• **Work required**:
Every line from the one containing "Viewport: 1010px width, 721px height." to the end of the listing below should be transcribed exactly, and no line outside that span should appear.

(Source data begins)

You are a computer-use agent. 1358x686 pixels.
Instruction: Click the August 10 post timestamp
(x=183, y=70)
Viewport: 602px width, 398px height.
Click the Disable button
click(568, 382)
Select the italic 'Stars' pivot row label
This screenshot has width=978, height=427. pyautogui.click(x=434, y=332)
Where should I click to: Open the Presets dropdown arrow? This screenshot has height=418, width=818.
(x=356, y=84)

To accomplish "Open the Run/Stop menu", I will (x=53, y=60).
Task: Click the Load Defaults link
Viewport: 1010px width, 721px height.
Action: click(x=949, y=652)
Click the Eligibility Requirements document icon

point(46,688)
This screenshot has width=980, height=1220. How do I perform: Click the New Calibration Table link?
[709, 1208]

(Source data ends)

• **Solution to this exercise**:
Viewport: 1010px width, 721px height.
Action: click(x=949, y=652)
Click the Eligibility Requirements document icon

point(46,688)
This screenshot has width=980, height=1220. How do I perform: Click the New Calibration Table link?
[709, 1208]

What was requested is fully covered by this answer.